Adapting “The Little Match Girl” for the stage and making the show’s U.S. premiere, avant-garde composer Helmut Lachenmann, conductor John Kennedy, and directors Mark Down and Phelim McDermott bring the short story to life as an opera that explores the final moments of its main character and the society that allowed her to perish all alone.

“It is such a beautiful sort of tale that the horror of it and the fact she’s called a little match girl and it’s Hans Christian Andersen, you sort of don’t notice quite what an anti-capitalist, brutal metaphor it is,” says Down of master-puppeteers Blind Summit Theatre. “It’s been adapted a lot by cartoonists and it’s always very cute. This is a very un-cute, very truthful rendition. You really go through the cold and the freezing.”

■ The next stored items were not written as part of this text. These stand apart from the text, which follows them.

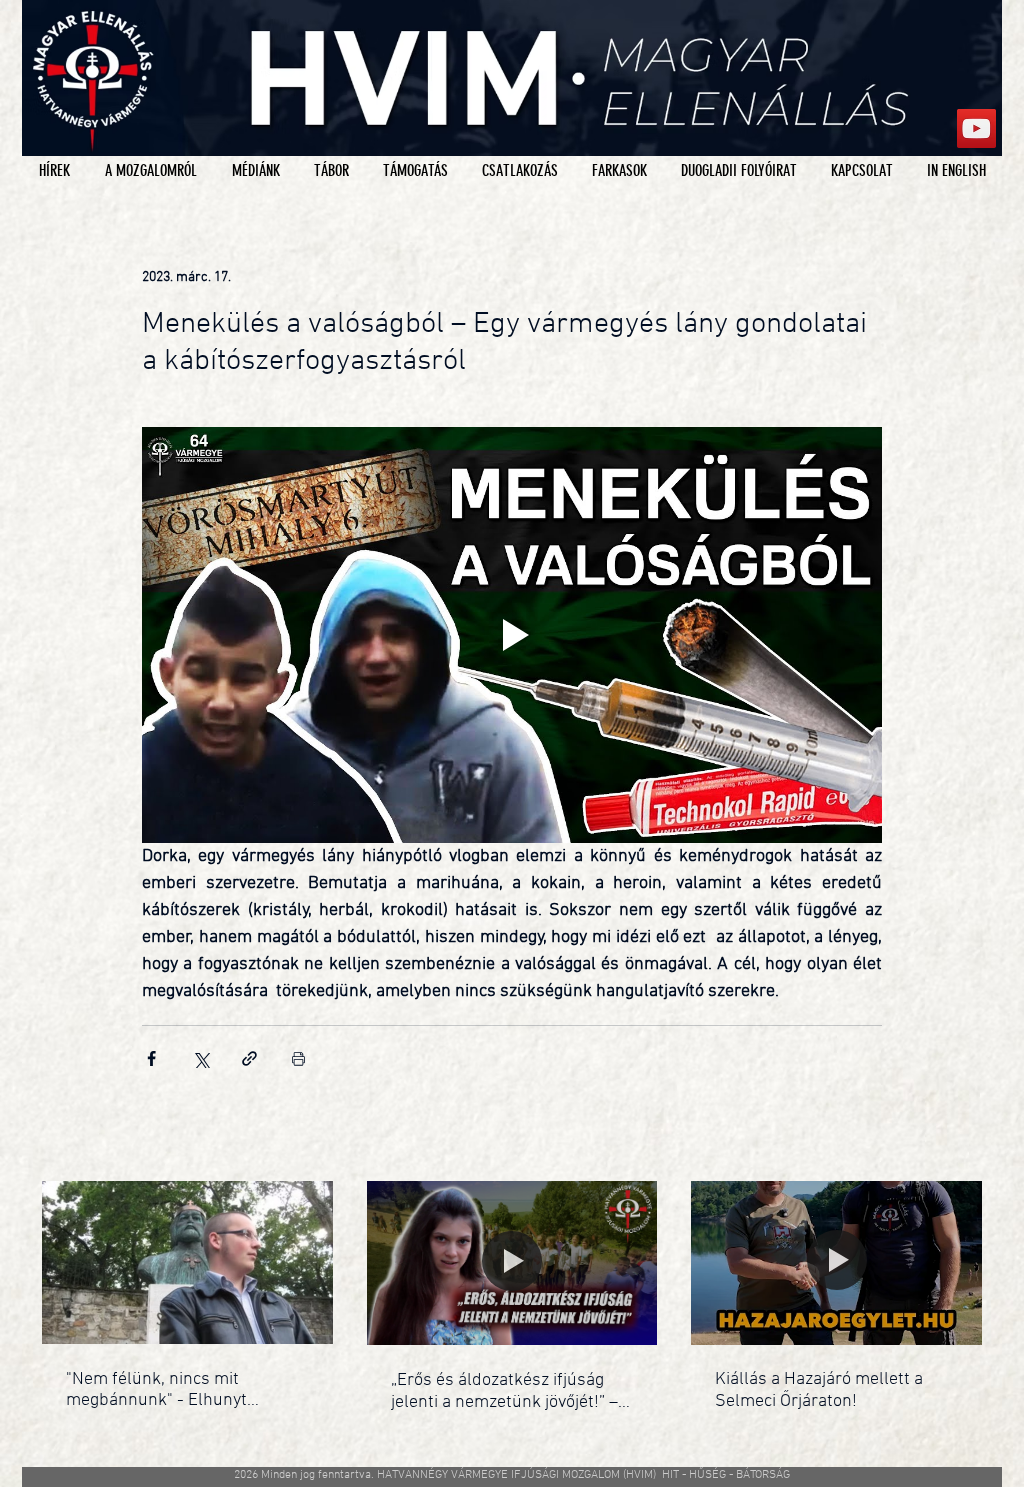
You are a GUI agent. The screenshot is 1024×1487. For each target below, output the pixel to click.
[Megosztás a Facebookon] (151, 1058)
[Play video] (512, 635)
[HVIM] (976, 128)
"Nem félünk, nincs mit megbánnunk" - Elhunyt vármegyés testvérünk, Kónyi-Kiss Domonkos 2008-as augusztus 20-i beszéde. (179, 1390)
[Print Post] (298, 1058)
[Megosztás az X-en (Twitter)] (200, 1058)
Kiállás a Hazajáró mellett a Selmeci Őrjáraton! (819, 1390)
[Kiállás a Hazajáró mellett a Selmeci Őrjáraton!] (836, 1262)
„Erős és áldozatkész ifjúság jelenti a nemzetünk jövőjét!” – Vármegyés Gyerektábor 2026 (504, 1391)
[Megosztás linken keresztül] (249, 1058)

Told visually using shadow puppets and minimal, yet dynamic lighting, Lachenmann’s composition serves as the foundation of the production. Shifting from atmospheric hisses, scratches, and pops to thundering orchestral swells, the music is felt as much as it is heard. Surrounding the audience will be more than 100 musicians from the Spoleto Festival USA Orchestra and the Westminster Choir — all working together to create a sonic landscape that transports the crowd to a dim street corner as they witness the final moments of a freezing young girl. Positioned on an elevated stage that wraps around the audience, the orchestra works its way through Lachenmann’s score in a way that captures the inescapable nature of the Little Match Girl’s cold fate. Ignoring traditional structure and melody, it’s a piece of music that sticks with you in ways you might not expect. The experience is made all the more remarkable as the audience is left alone in the dark, catching glimpses of the story’s tragic protagonist through the match light.

“I think the shadows and the darkness and the light really help you hear the music. I think our task is to give people an experience of the music that is as bizarre and extraordinary as the music is, but also an enriching experience overall,” says Down. “It is a sort of fairy tale, but it is a pretty political version of ‘The Little Match Girl.'”

Looking back at when he first began to examine the opera and envision what the production would become, Down remembers sitting in his workshop, listening to music in the dark with lights and images flashing on and off around him.

“The music just started to sound fantastic and then the sort of horror element of sitting in the dark is incredible,” he says. “It’s a rich experience. I think that’s what we’ve got to achieve. And in its very strange way, it does basically tell the story of the Little Match Girl.”